» **Given problem**
Add 50 to every coordinate in the answers, from the start of the records down through the line containing "Action: (x=126, y=243)". Write all of those lines out again, requests included.

Records from a data source:
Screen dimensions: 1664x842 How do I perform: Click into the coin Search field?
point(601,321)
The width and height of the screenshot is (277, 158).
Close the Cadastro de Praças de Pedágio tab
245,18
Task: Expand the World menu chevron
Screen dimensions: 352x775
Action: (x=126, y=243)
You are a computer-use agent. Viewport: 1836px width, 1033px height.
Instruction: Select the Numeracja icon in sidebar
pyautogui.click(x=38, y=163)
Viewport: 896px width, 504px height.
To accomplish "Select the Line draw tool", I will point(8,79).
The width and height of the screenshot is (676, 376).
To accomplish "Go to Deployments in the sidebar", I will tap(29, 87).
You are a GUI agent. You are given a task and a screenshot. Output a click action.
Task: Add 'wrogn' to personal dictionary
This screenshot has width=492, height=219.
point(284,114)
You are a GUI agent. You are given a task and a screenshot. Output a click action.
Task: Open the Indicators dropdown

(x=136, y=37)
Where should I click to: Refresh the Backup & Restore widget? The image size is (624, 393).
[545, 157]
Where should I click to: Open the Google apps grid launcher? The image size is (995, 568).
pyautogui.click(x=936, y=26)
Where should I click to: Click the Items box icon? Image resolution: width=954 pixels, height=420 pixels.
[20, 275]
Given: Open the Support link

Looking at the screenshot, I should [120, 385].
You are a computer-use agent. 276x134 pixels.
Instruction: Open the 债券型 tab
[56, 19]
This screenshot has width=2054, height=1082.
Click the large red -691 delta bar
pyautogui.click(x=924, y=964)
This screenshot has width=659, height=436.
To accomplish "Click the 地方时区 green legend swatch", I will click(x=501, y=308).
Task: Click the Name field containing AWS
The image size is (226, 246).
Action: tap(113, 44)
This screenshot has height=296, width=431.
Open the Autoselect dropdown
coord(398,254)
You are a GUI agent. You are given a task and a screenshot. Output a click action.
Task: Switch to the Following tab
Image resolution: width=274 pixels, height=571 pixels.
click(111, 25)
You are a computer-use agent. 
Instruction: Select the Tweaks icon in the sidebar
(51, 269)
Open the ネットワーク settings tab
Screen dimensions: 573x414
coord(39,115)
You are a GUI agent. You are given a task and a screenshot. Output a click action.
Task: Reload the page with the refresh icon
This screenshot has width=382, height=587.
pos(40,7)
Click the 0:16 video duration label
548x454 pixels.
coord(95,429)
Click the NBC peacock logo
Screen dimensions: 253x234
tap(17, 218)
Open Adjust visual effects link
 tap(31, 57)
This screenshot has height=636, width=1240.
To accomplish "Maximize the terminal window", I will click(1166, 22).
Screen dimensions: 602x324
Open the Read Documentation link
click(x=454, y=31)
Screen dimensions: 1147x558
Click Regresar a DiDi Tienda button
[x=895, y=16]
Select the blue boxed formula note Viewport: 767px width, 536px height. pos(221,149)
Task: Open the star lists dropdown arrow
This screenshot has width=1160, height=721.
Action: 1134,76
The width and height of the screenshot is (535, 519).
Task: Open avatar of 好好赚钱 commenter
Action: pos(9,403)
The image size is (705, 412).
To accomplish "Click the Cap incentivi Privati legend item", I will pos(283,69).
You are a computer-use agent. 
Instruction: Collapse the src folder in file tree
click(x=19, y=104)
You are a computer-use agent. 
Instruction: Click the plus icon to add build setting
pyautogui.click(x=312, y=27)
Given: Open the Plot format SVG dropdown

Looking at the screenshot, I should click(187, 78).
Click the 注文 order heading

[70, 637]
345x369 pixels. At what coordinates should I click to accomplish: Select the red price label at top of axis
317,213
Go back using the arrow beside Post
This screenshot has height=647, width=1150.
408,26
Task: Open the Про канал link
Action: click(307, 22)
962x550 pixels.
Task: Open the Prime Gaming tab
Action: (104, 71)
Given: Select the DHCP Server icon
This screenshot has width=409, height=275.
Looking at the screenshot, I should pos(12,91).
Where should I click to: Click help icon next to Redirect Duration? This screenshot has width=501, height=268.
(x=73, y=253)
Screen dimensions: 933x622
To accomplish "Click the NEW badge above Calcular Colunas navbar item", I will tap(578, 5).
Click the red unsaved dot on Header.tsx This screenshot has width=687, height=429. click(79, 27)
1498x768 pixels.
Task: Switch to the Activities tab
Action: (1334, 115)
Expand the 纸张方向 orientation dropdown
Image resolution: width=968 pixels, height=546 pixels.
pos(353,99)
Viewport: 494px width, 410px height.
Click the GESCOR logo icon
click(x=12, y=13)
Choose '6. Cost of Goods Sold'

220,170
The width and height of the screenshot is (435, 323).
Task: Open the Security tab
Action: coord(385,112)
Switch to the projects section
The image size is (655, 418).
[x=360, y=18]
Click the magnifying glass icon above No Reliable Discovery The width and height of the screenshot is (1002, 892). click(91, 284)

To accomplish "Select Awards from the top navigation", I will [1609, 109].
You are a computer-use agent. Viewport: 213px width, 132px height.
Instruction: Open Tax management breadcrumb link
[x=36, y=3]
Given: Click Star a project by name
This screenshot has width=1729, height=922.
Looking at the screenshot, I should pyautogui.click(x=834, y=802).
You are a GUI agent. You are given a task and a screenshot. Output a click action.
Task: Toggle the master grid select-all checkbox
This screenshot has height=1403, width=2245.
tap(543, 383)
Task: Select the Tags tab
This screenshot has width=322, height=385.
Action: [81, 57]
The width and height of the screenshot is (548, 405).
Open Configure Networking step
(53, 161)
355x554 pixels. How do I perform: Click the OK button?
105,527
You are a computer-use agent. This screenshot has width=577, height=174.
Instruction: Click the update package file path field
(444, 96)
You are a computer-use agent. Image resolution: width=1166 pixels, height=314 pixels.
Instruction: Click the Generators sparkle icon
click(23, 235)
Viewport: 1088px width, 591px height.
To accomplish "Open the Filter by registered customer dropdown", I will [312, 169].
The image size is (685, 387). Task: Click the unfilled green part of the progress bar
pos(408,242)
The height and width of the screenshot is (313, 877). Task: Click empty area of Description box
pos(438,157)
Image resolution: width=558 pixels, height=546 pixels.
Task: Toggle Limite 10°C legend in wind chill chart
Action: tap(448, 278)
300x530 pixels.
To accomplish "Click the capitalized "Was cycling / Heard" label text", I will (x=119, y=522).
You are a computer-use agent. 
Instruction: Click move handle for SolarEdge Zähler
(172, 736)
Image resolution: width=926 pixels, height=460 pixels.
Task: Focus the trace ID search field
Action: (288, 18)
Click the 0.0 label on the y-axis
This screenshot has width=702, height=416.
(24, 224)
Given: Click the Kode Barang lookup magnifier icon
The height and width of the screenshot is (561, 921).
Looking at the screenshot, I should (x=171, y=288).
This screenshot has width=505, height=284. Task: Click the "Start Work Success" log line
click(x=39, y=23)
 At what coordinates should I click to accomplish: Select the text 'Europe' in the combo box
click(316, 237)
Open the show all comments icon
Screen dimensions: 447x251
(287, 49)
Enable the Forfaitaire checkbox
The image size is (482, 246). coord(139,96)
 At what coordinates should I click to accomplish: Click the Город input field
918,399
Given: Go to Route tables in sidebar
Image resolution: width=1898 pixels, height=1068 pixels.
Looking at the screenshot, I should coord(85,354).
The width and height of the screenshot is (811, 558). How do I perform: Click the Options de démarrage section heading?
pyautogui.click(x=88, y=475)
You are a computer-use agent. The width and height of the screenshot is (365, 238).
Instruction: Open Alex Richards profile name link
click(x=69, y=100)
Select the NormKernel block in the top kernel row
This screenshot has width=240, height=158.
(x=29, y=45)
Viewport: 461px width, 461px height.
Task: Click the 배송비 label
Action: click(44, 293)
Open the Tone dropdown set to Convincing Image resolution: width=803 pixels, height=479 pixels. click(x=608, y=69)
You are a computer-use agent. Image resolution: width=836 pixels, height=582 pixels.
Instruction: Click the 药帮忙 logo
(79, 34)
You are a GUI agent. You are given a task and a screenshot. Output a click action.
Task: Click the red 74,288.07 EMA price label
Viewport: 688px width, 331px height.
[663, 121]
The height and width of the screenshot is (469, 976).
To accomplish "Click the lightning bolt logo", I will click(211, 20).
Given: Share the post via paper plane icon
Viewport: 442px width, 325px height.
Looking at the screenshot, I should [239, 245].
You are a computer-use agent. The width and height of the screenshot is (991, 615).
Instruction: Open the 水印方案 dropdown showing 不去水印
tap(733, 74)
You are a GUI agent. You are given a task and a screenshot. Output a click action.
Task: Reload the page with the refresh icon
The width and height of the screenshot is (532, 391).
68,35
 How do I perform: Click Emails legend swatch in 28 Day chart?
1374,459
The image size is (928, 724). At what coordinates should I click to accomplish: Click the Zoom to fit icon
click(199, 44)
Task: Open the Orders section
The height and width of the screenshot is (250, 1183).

» **Solution to this problem**
Screen dimensions: 1664x842 How do I perform: Click into the coin Search field?
point(651,371)
The width and height of the screenshot is (277, 158).
Close the Cadastro de Praças de Pedágio tab
295,68
Task: Expand the World menu chevron
Screen dimensions: 352x775
Action: (x=176, y=293)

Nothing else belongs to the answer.